FRESH plans to demolish staff houses and build 248 student flats at the University of York look set to win the go-ahead next week.

Planners say the campus scheme will help reduce pressure from students on private housing throughout the city.

The university's proposals involve flattening four small terraces of four storey houses at Bleachfield, Heslington, on the north-western edge of the main campus.

The 21 timber houses, built in the 1970s, once provided accommodation for university staff but are currently derelict and boarded up.

The university wants to build six separate accommodation blocks on the site, three of them four storeys high and the others three storeys high, along with a single storey utility building.

The proposals were turned down by City of York Council's planning committee earlier this year, because the design standards were not high enough.

The scheme has now been re-submitted following changes, and officers are recommending approval when it goes back before the committee next Thursday, saying that they consider the design and appearance to be acceptable.

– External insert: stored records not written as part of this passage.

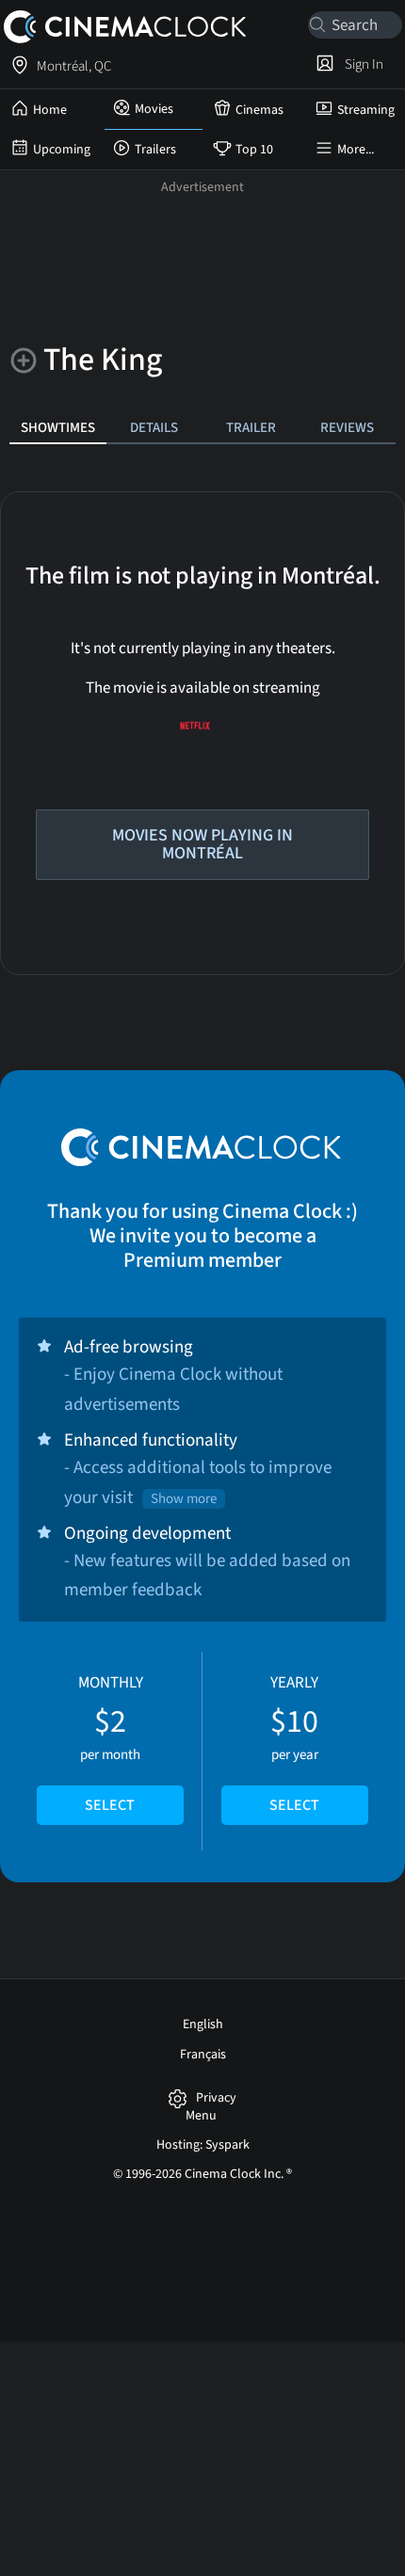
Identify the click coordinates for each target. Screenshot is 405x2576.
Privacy (216, 2098)
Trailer (251, 427)
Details (154, 427)
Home (50, 110)
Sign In (361, 64)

Development control officer Matthew Parkinson says it is regrettable that the old buildings are being lost, as they do offer a unique character and form not seen elsewhere on the campus.

"However, this has to be weighed against the clearly changed circumstances since these were built in the 1970s.

"The university has expanded significantly, and there is now significant pressure to include as much student accommodation within the campus as possible in order to reduce the pressure on private housing throughout the city."

However, the proposals have continued to meet with opposition from some residents and local organisations.

Objectors claim that there have been only "minor, token elevational changes" to the scheme.

Fishergate Planning Panel claimed the flats would be inappropriate over development of the site.

Heslington Parish Council said a more appropriate design should be considered.

Appalling' plan is backed

PLANNERS look set to approve a large new building for York St John University on the site of a former shoe shop, despite strong criticisms.

The university wants to build the three and four storey building on the corner of Clarence Street and Lord Mayor's Walk.

The revised scheme involves the demolition of buildings associated with the former Wynsors shoe store, says a report to councillors.

The new building, which would provide academic floorspace for the university, would be a "complex" structure which will be "wrapped around" two Grade Two listed buildings in Lord Mayor's Walk, which the university also wants to convert into offices.

Development control officer Rachel Tyas says the scheme would enrich the setting of the local conservation area and recommends approval.

However, York Civic Trust, which raised objections to original plans, is still unhappy with the scheme following changes. The trust claimed that with the original plans, the form, mass, scale and relationship of the proposed new buildings to their surroundings were totally alien to the grain and historic character of York. Guildhall Planning Panel described the scehem as "appalling" and "ugly".